Individualising prophylactic treatment in adults
While waiting for the results of future research, the physician who wants to individualise treatment still has to work with the clinical bleeding pattern. If an adult patient with good joint health wants to taper or discontinue prophylaxis, his physician should consider bleeding pattern, treatment intensity, and joint status. The only available prediction score for discontinuing prophylaxis requires full documentation of previous treatment and may, therefore, be difficult to apply19. Another scoring system for assessment of phenotype was designed by Schulman et al.32. This score is based on bleeding frequency, clinical joint score, and clotting factor consumption adjusted for age at start of prophylaxis and weight.

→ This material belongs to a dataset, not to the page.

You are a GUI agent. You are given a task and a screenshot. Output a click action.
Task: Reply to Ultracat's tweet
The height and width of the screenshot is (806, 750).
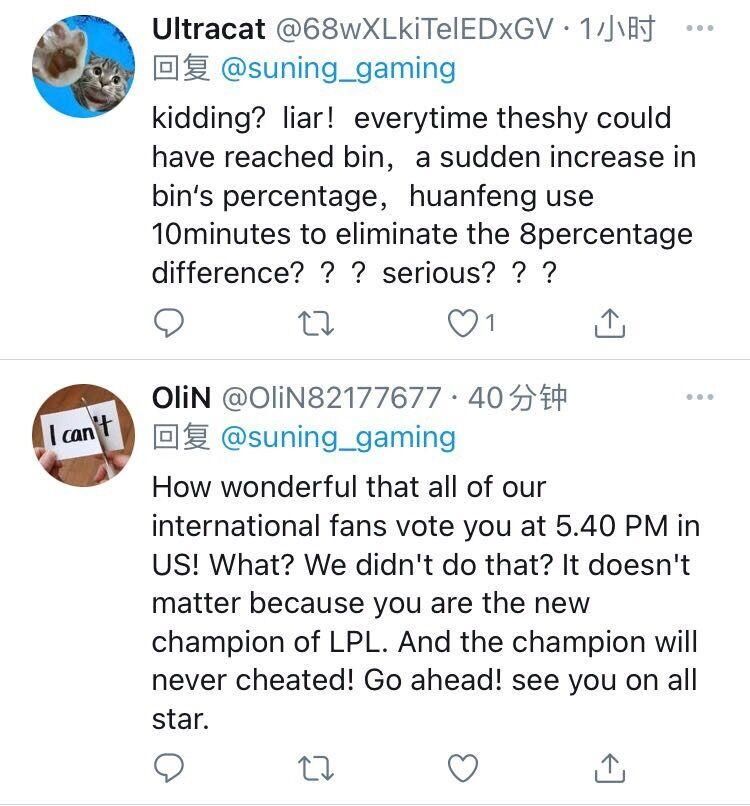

However, this scoring system compares annual clotting factor consumption with the 'benchmark' of 6,000 IU/Kg/year, which Is likely to reduce its validity for patients on lower dosed regimes. Until better instruments are available, and if prophylaxis was started after the first joint bleed, the clinician may use the age at onset of joint bleeding as a first indicator (i.e. >1.8 years points towards a milder phenotype). In the case of good joint health and little or no bleeding on prophylaxis, one may consider tapering prophylaxis (dose and/or frequency, based on activities and pharmacokinetic information). Tapering may be progressive in several steps towards discontinuation if the patient does not experience frequent bleeding. Evidently, close monitoring of bleeding and prompt reinstitution of prophylaxis if necessary, are warranted to maintain joint health. So far, there is no guidance on the acceptable number of bleeds for patients receiving on-demand treatment, but modelling studies are underway33. The clinical challenge is to tailor prophylactic treatment to the individual patients' needs, the "one size fits all" approach is too simple and will result in overtreatment, high costs and/or reduced adherence.
Footnotes
Conflicts of interest disclosure
Kathelijn Fischer has received speaker's fees from Baxter, Wyeth/Pfizer, NovoNordisk and Biotest, has provided consultancy for Baxter, Biogen and NovoNordisk and has received research support from Bayer, Wyeth/Pfizer, Baxter and Novo Nordisk.